** SOURCE RECORDS follows **
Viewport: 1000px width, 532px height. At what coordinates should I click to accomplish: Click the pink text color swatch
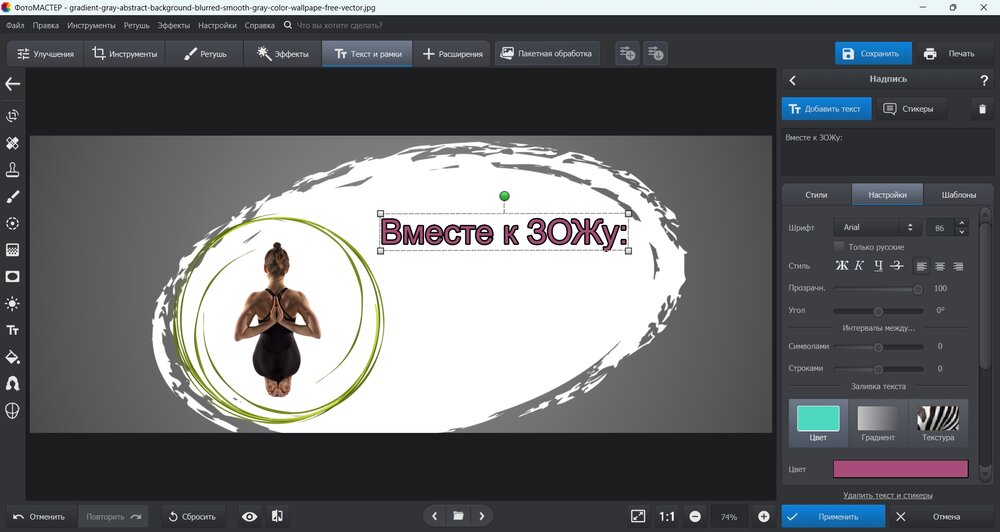(x=901, y=469)
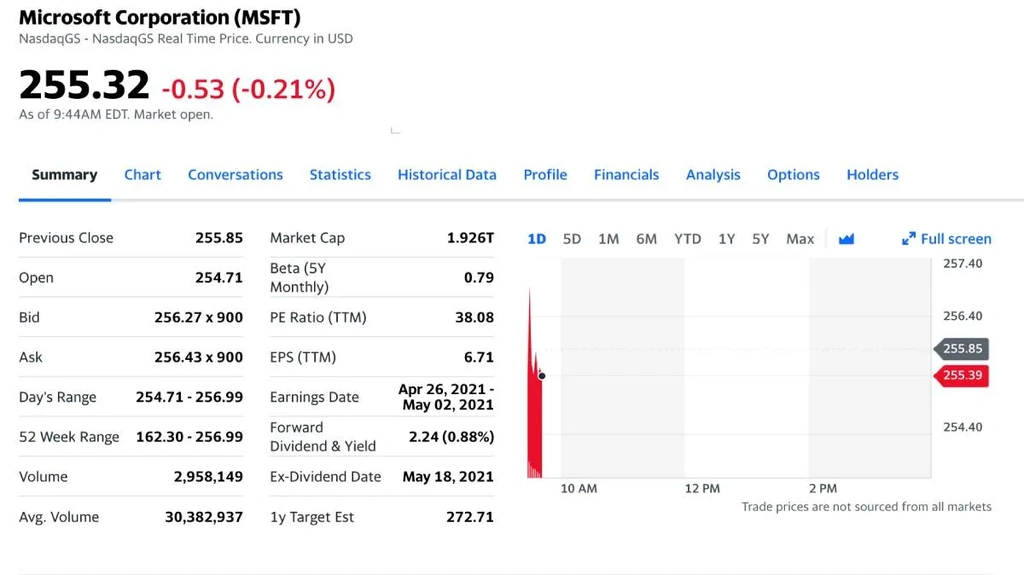This screenshot has height=575, width=1024.
Task: Select the 1M chart range
Action: point(608,239)
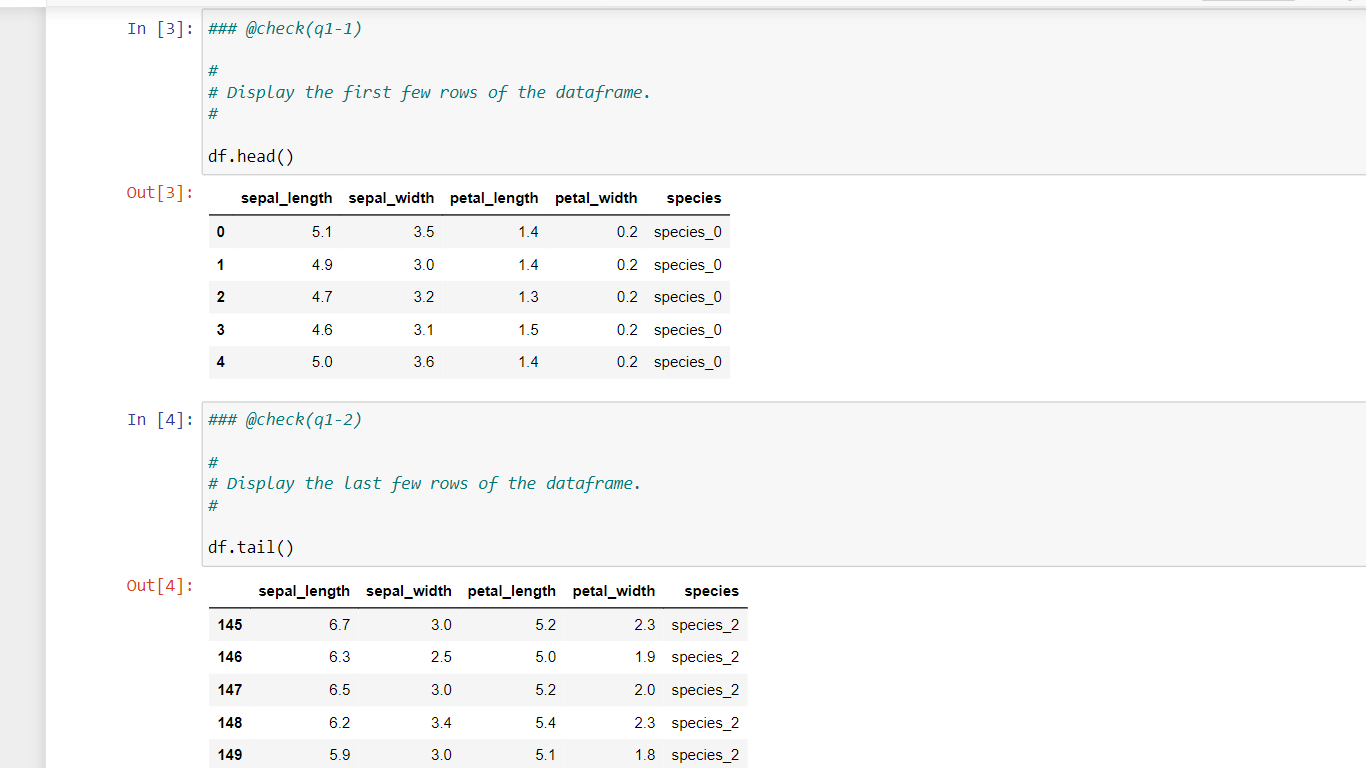Click the petal_width header in the tail table
Screen dimensions: 1366x768
[x=614, y=591]
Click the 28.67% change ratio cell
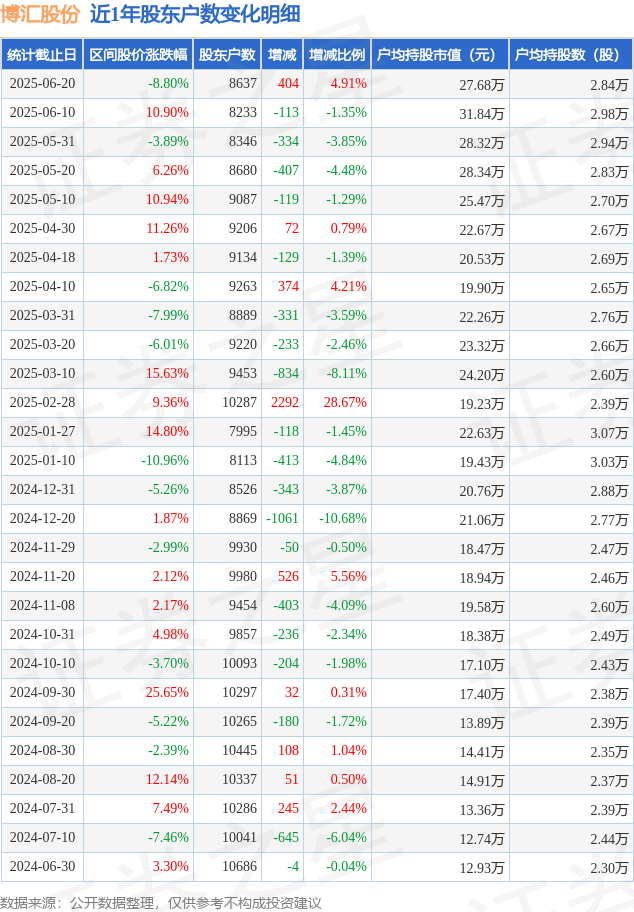634x912 pixels. (346, 402)
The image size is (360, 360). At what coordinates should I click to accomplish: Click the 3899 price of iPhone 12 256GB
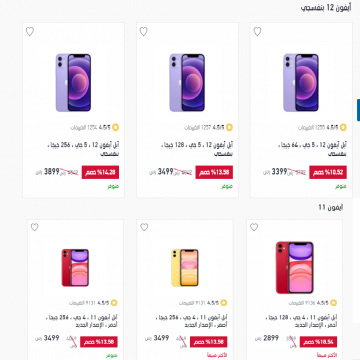[52, 172]
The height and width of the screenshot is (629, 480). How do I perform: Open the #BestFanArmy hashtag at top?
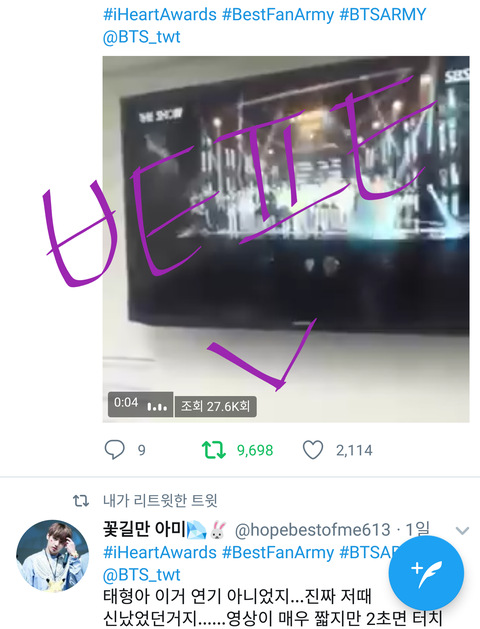[x=278, y=15]
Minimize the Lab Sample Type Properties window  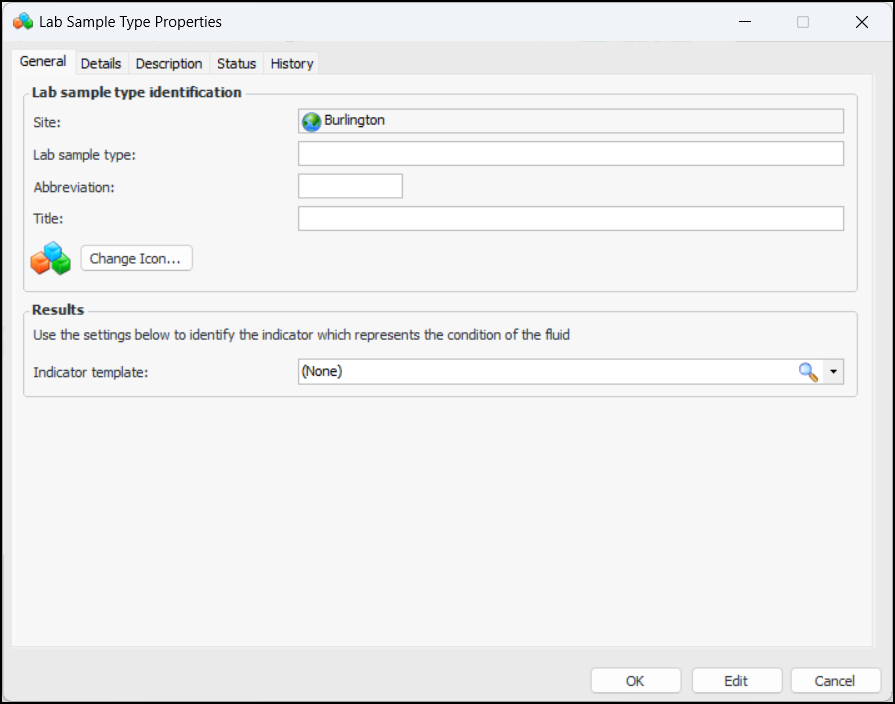744,22
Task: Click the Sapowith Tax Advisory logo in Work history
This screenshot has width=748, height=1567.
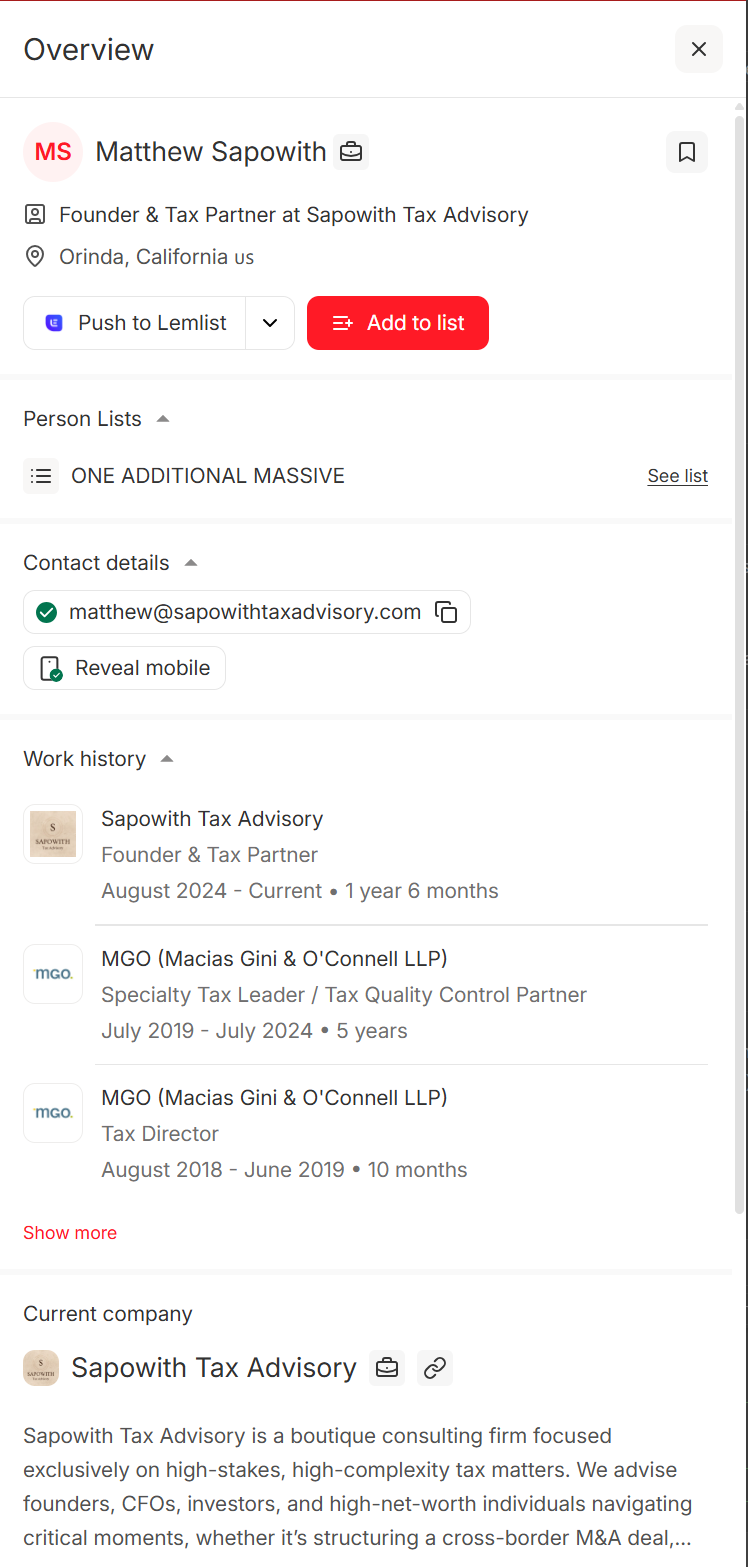Action: pyautogui.click(x=53, y=834)
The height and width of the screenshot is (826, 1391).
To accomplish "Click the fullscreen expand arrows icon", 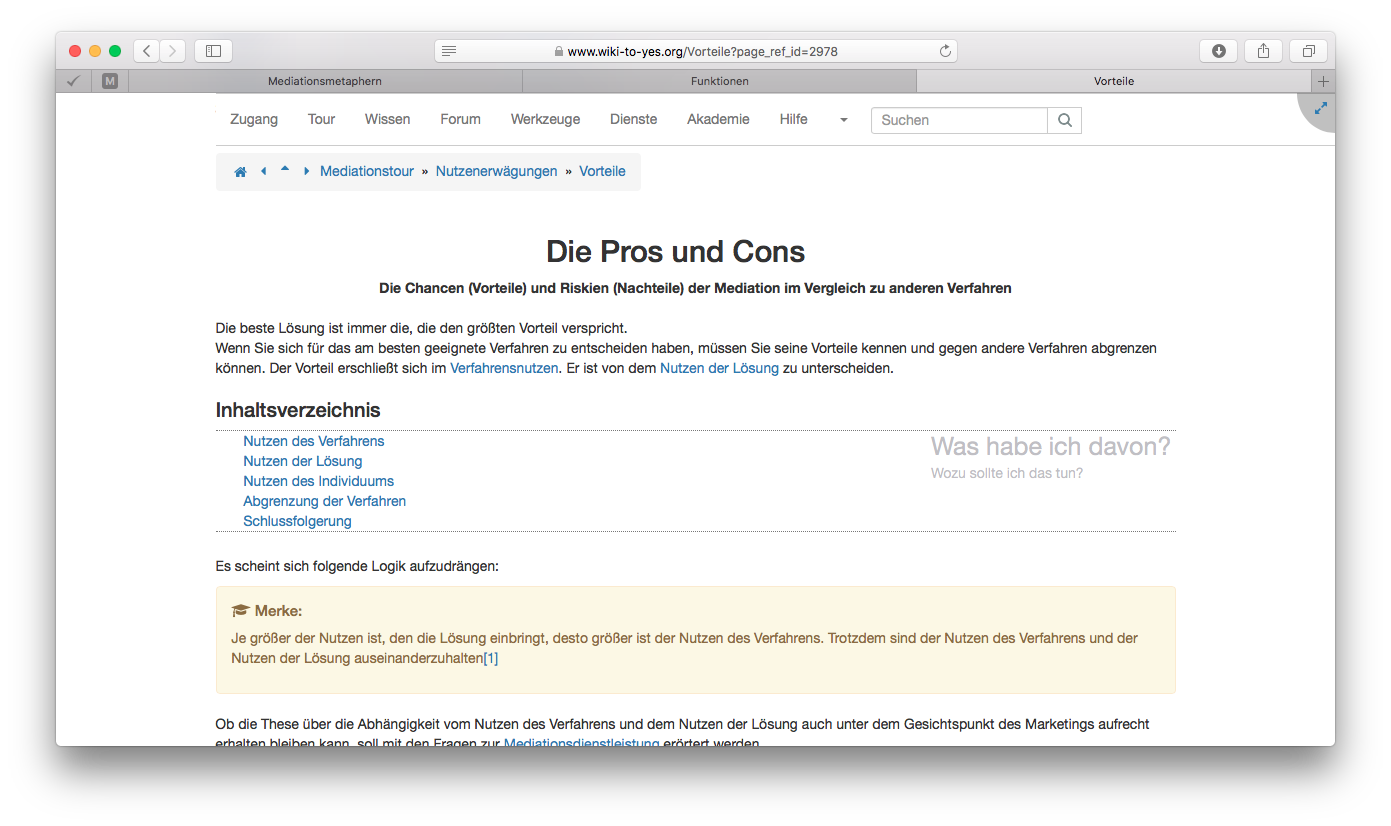I will (1320, 108).
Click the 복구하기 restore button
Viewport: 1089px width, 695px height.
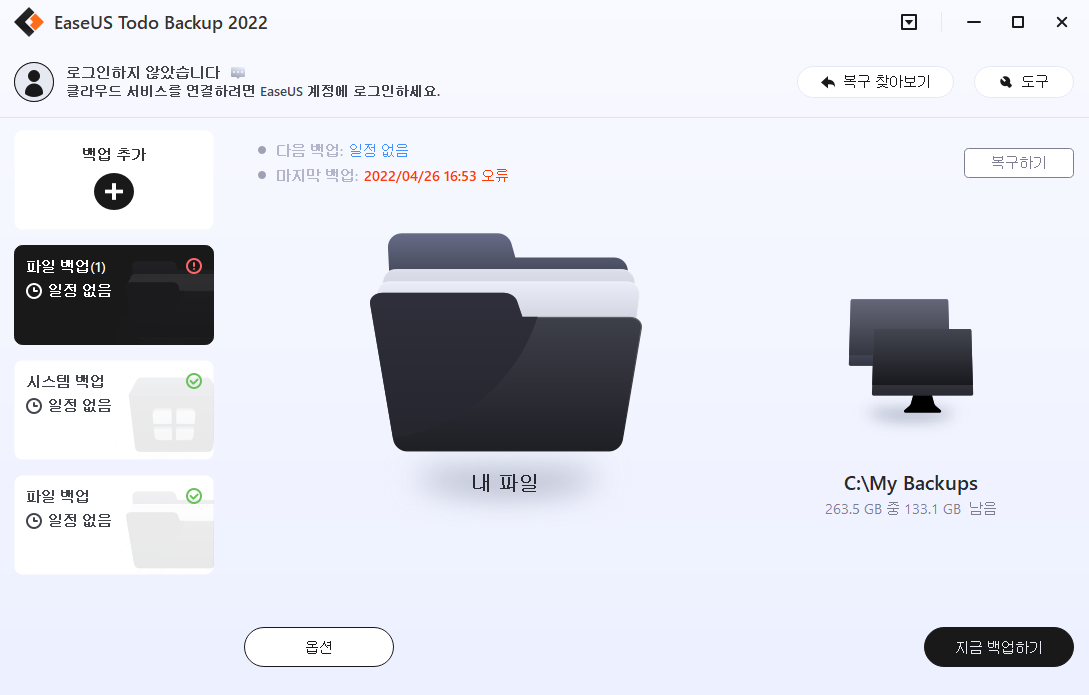[1019, 163]
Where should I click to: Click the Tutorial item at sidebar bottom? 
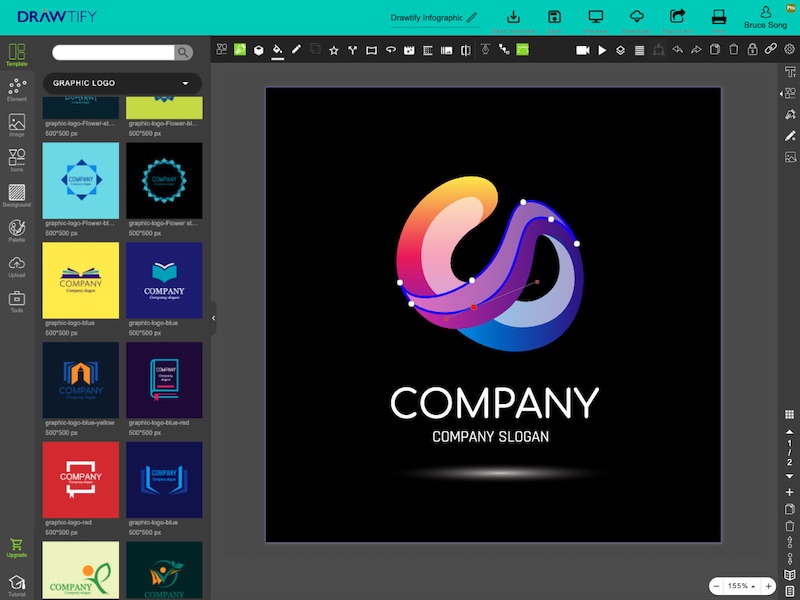(16, 584)
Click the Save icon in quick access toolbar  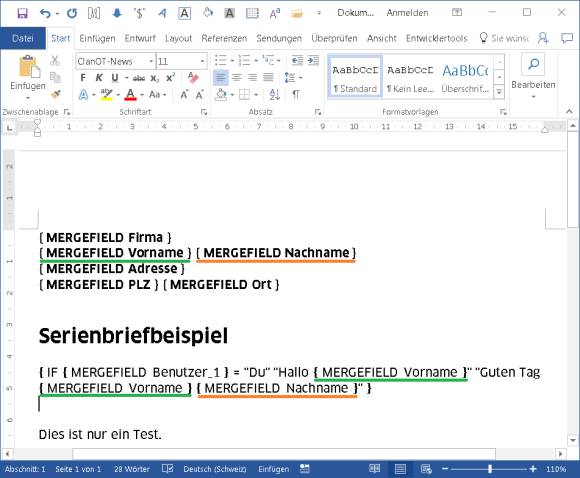coord(23,13)
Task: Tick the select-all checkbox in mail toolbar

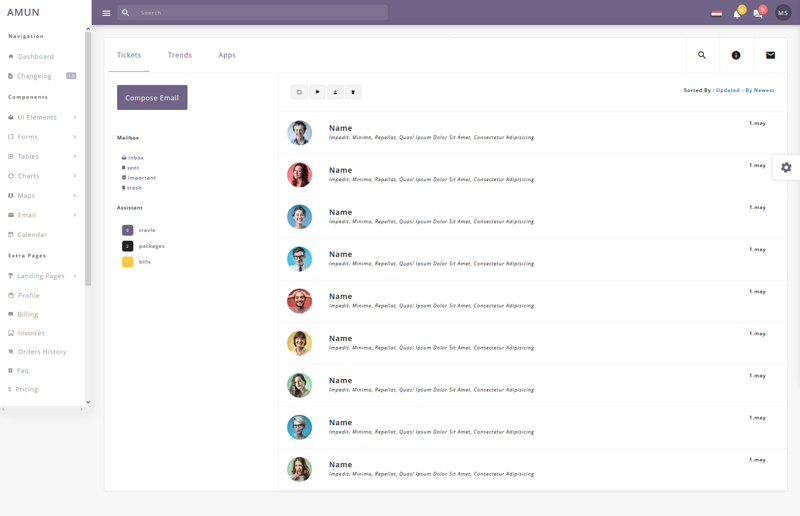Action: tap(299, 92)
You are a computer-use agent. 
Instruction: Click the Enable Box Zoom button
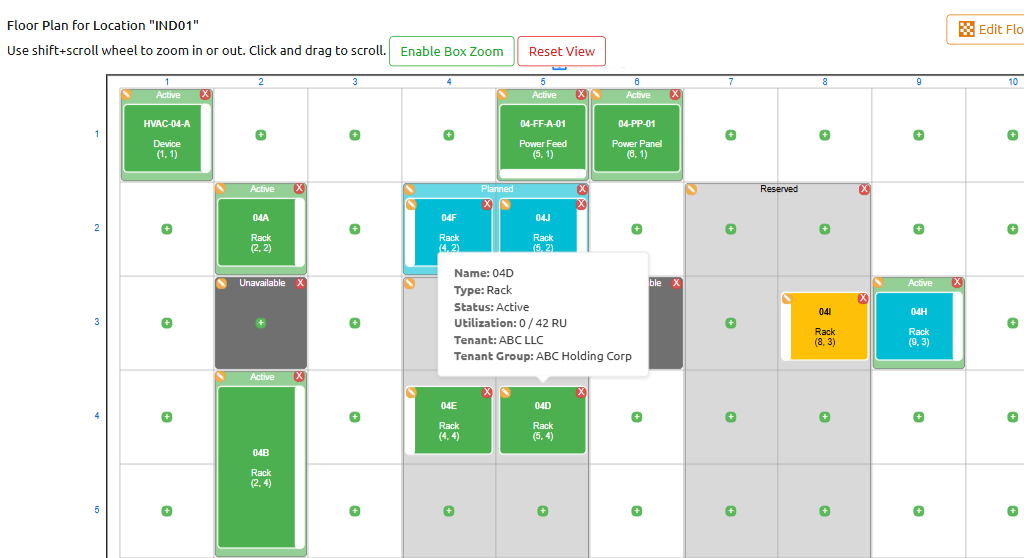(451, 51)
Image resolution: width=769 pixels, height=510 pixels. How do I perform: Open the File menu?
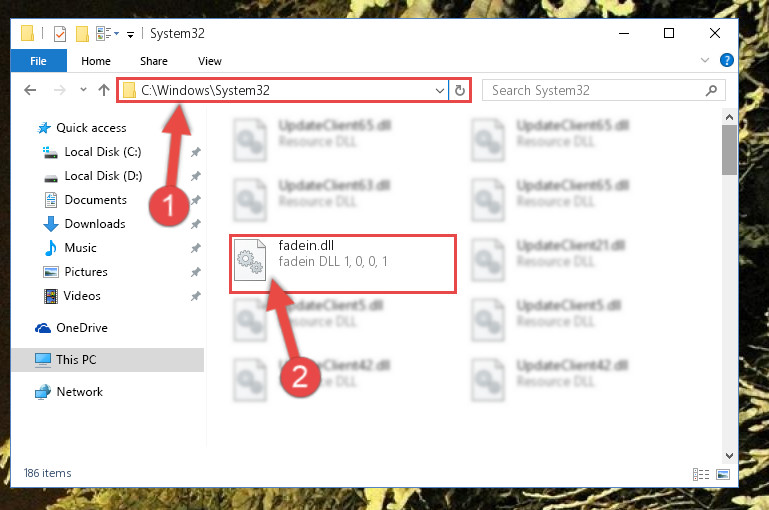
** End of SOURCE RECORDS **
→ TASK OBJECTIVE
Leave out the pictures, and retype exactly the lines from the one containing "You are a computer-use agent." through the last line of the data above, no more and no less.

→ ANSWER SECTION
You are a computer-use agent. 
Instruction: Click the Enable Box Zoom button
(451, 51)
Image resolution: width=769 pixels, height=510 pixels. How do I perform: Open the File menu?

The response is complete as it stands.